— Start of Data extract —

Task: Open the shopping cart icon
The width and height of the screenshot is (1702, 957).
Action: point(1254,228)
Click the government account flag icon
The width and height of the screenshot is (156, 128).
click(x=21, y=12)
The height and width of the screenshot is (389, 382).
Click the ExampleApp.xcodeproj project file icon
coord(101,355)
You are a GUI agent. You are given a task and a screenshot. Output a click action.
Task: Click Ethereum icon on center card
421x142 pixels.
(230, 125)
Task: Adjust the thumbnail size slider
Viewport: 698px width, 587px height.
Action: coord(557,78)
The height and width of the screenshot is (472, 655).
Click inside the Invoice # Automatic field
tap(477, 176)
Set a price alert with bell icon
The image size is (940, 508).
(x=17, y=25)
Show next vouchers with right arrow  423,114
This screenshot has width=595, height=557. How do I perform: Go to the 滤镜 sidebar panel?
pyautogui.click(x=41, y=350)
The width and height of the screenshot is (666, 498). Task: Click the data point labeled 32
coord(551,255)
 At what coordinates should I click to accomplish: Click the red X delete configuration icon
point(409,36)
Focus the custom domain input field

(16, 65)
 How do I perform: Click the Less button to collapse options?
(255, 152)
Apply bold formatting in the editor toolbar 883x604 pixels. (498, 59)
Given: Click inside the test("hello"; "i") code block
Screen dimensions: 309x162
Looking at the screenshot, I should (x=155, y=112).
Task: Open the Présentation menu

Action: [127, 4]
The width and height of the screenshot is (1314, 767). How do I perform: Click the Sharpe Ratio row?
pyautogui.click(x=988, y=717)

— End of Data extract —

Aim >>
Begin at the line that contains "The width and height of the screenshot is (666, 498)." and stop after the line that contains "Apply bold formatting", then present those lines as a numbered list, leaving out any blank lines.

Reply to the exercise >>
1. The width and height of the screenshot is (666, 498). Task: Click the data point labeled 32
2. coord(551,255)
3.  At what coordinates should I click to accomplish: Click the red X delete configuration icon
4. point(409,36)
5. Focus the custom domain input field
6. (16, 65)
7.  How do I perform: Click the Less button to collapse options?
8. (255, 152)
9. Apply bold formatting in the editor toolbar 883x604 pixels. (498, 59)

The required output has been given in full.